Farlington Halt railway station was a disused station between Bedhampton and Hilsea, located immediately to the west of Farlington Junction on the Portsmouth Direct Line railway.

The station was originally built to serve Portsmouth Park racecourse, opening as Farlington Race Course on 26 June 1891. On 23 July 1894, it was the scene of a train crash when a brake van next to the engine hauling the 6.35pm from derailed and the first two coaches overturned. The guard on the train was killed and seven passengers were injured, one of whom seriously.

The racecourse was closed during World War One, but the station was retained to serve the ammunition dump put in its place. The station closed in 1917. Re-opened in 1922 until 1927. Under the Southern Railway, it re-opened as a general public halt in 1928 named Farlington Halt; however, this was short-lived as the station closed due to insufficient customers on 4 July 1937.

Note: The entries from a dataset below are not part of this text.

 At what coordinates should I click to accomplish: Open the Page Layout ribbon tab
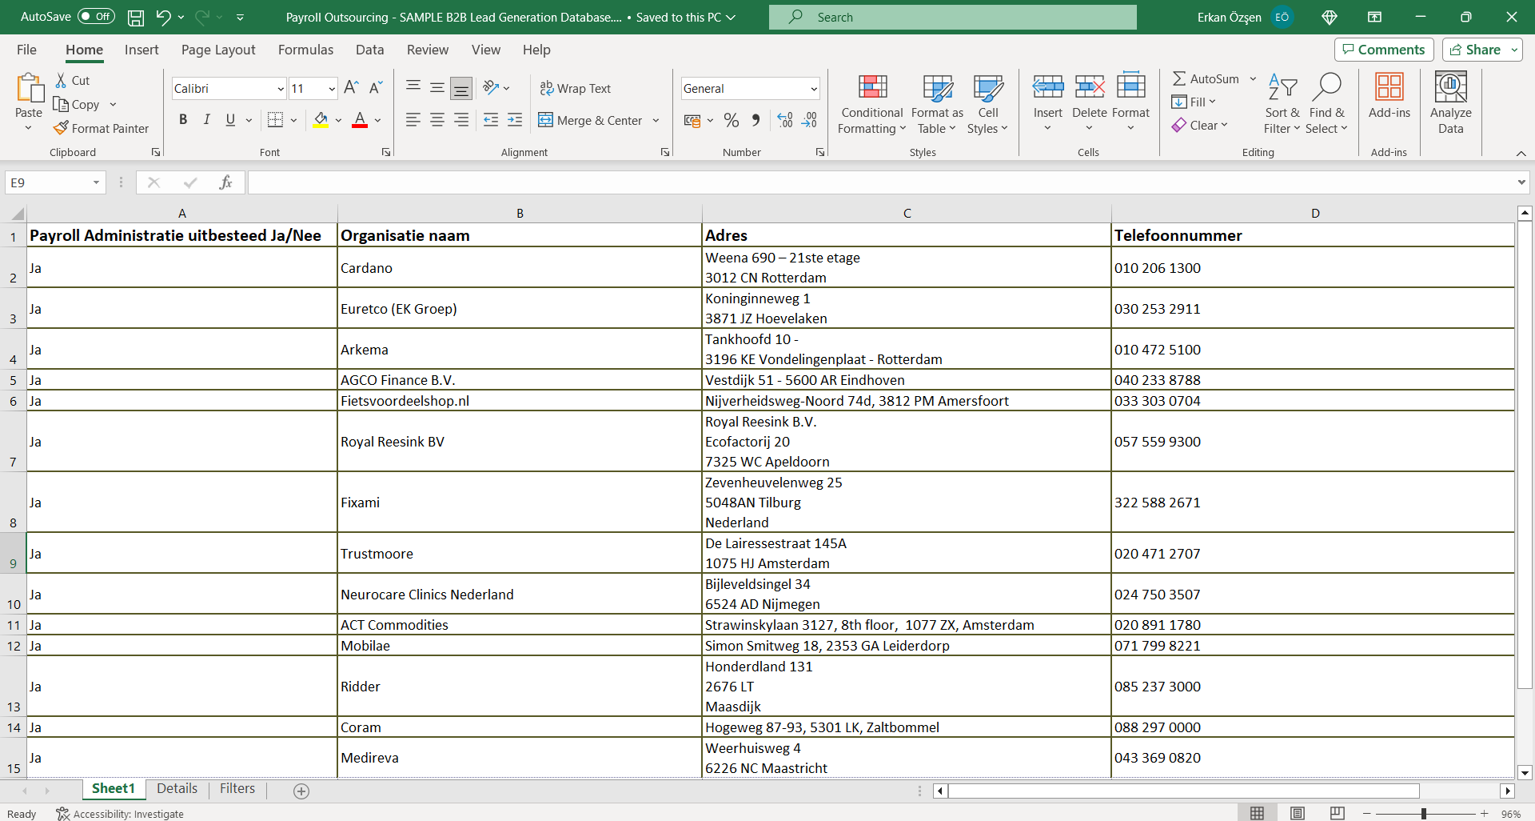(x=218, y=50)
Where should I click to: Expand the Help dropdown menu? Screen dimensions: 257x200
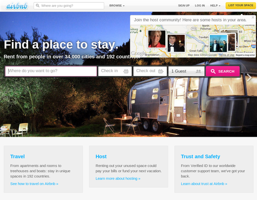point(215,6)
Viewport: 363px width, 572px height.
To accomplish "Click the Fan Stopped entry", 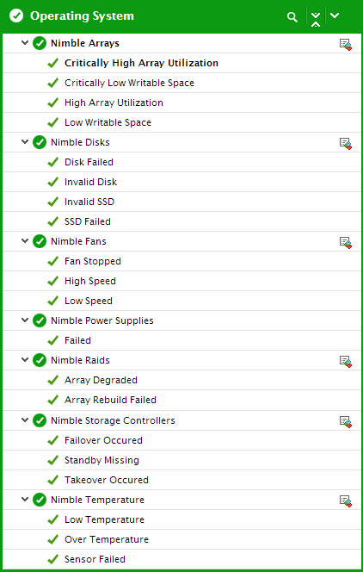I will pos(93,261).
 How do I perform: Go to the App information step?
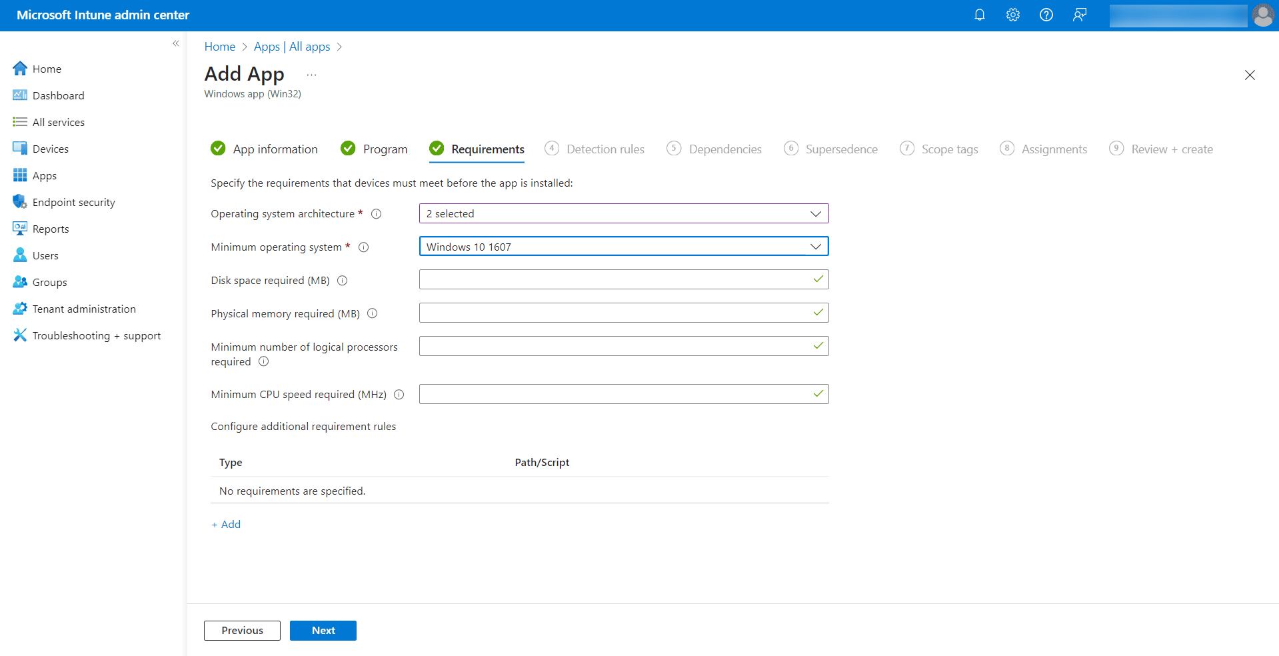tap(275, 149)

When the A2030 Eastern Road was built through the old racecourse site and Drayton Marshes during World War II, piles were driven through the platforms, rendering it unusable thereafter. The road next to the old station site in Drayton still retains the name Station Road and a footbridge over the railway to the Railway Triangle Industrial Estate was in use for many years, but is now closed behind fences.

==Future use==
According to the long-term plans on the website of Portsmouth City Council, there are plans to build a new Farlington station approximately 500 yards east of the old site near the local Sainsburys and B&M.